» What the task asks:
With the records below as your source, retype each line exactly from the top down to the line that contains "Task: Retweet the GOMEX live tweet", and include that line.

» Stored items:
☆ ☆ ☆ ☆ ☆
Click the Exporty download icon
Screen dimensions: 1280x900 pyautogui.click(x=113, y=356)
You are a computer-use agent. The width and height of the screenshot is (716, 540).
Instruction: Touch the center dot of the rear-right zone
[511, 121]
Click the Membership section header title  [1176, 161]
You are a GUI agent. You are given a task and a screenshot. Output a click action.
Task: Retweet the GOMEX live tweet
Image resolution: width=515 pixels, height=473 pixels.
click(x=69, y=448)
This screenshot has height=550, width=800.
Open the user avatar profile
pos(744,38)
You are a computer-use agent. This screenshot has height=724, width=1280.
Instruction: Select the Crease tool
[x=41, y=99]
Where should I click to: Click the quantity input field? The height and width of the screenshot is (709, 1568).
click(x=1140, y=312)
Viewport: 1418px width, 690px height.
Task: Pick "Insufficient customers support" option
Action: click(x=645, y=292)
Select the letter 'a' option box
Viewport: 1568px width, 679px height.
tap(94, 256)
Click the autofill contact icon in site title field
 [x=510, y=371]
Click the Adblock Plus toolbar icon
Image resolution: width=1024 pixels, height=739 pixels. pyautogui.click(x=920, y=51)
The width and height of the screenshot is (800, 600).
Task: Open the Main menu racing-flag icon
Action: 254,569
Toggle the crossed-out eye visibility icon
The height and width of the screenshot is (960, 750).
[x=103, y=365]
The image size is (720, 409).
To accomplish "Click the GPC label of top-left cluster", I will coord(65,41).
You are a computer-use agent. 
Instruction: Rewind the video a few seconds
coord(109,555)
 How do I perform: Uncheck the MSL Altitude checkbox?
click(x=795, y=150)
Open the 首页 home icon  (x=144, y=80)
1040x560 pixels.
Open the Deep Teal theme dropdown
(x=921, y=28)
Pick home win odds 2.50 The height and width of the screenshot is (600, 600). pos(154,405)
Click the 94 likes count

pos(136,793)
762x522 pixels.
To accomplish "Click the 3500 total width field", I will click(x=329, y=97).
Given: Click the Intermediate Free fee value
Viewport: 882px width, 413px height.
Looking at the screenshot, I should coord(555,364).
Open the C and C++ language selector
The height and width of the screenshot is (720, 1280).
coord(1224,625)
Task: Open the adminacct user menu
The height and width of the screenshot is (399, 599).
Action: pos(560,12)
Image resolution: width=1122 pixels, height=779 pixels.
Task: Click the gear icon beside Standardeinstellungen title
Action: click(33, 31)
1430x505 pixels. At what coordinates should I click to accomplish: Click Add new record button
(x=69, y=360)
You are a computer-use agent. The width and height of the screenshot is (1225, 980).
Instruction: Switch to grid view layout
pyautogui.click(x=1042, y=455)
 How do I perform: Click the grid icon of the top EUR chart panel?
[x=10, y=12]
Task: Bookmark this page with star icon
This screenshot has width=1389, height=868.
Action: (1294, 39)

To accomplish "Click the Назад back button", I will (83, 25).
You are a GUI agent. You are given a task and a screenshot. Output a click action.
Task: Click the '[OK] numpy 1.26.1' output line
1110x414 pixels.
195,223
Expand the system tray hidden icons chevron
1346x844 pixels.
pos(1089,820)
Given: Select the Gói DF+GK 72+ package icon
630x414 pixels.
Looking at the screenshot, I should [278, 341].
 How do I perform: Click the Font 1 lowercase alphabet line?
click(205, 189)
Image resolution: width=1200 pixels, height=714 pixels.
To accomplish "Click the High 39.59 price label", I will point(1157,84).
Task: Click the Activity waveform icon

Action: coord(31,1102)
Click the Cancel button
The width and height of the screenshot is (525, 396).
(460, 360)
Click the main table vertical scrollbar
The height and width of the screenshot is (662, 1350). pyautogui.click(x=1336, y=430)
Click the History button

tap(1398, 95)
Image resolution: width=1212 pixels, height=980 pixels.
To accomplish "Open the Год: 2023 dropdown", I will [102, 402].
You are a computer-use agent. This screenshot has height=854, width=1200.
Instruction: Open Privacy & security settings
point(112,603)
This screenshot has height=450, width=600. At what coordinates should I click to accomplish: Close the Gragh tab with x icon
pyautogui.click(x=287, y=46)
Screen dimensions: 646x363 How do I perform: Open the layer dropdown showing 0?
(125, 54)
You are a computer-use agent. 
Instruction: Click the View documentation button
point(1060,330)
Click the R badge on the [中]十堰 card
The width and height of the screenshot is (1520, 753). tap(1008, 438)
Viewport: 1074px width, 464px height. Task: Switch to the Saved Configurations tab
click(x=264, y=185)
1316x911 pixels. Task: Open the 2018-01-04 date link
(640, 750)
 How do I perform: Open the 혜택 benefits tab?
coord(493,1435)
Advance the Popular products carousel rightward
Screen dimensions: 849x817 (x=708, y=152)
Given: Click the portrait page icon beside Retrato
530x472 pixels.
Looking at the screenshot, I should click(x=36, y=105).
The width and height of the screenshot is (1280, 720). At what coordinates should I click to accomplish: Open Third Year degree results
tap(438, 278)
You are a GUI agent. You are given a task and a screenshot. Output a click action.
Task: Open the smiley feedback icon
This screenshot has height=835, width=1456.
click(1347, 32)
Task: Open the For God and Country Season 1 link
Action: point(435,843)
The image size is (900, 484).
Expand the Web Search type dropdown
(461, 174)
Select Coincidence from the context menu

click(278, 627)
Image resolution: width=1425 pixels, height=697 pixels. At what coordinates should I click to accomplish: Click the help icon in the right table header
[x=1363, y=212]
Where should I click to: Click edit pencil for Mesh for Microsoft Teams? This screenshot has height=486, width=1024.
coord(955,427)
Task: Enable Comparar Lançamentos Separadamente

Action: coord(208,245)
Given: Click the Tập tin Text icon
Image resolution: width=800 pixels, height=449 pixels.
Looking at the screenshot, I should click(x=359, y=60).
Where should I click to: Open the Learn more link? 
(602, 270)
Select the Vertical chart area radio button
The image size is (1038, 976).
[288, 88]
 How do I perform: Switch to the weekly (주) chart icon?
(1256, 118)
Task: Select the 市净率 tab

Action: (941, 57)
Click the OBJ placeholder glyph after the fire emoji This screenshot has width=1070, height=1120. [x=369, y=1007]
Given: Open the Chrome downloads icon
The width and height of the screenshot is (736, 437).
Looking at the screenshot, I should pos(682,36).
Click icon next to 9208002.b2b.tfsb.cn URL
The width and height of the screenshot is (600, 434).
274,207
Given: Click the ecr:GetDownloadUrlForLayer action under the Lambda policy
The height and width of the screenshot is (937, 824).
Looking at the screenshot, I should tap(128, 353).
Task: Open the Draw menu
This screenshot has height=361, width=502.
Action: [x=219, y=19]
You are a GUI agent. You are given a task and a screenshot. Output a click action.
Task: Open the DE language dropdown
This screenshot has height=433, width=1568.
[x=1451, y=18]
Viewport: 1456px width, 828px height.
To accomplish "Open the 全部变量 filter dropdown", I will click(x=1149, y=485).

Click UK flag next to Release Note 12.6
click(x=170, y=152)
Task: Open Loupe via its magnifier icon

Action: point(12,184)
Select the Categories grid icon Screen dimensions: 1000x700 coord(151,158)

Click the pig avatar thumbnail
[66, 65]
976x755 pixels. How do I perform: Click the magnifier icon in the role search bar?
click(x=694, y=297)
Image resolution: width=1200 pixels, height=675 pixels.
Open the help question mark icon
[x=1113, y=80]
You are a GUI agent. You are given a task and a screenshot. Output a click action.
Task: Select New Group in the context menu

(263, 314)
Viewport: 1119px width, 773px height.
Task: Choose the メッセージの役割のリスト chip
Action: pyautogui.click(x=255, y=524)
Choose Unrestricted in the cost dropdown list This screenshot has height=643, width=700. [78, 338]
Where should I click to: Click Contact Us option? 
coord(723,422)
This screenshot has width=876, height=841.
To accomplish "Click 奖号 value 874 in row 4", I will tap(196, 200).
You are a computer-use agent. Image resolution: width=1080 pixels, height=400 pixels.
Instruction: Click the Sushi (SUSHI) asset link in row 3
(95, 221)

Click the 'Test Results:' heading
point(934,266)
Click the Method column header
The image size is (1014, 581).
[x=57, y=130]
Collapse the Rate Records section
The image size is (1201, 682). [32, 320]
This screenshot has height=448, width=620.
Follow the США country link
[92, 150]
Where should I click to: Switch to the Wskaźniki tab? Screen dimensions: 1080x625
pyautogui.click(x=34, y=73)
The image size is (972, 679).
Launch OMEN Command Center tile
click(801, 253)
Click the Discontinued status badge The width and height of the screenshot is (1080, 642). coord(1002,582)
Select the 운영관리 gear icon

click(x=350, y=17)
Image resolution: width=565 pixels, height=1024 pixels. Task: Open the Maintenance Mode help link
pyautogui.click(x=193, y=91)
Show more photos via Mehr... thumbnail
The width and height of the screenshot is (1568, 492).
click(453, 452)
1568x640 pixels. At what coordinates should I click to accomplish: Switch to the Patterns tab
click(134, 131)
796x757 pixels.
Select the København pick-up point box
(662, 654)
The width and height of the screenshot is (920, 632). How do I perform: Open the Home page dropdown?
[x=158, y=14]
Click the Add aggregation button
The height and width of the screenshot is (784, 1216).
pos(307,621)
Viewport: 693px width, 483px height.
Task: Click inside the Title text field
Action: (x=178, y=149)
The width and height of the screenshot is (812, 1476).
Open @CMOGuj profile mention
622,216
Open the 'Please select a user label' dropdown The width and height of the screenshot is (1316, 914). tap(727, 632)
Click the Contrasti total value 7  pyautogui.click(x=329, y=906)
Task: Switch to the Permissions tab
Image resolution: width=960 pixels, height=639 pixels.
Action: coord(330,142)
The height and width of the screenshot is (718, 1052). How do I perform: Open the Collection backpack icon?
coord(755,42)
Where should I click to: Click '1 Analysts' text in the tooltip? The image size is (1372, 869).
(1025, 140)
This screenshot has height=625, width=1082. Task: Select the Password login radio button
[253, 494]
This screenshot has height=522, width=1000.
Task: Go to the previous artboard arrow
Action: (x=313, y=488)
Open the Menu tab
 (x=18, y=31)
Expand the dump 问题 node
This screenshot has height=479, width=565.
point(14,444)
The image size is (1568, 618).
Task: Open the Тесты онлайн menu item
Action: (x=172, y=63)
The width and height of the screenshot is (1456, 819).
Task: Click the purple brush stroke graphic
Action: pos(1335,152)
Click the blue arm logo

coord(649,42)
☆ ☆ ☆ ☆ ☆
» Written response:
Click the Exporty download icon
Screen dimensions: 1280x900 pyautogui.click(x=113, y=356)
You are a computer-use agent. The width and height of the screenshot is (716, 540).
Instruction: Touch the center dot of the rear-right zone
[511, 121]
Click the Membership section header title  [1176, 161]
You are a GUI agent. You are given a task and a screenshot. Output a click action.
Task: Retweet the GOMEX live tweet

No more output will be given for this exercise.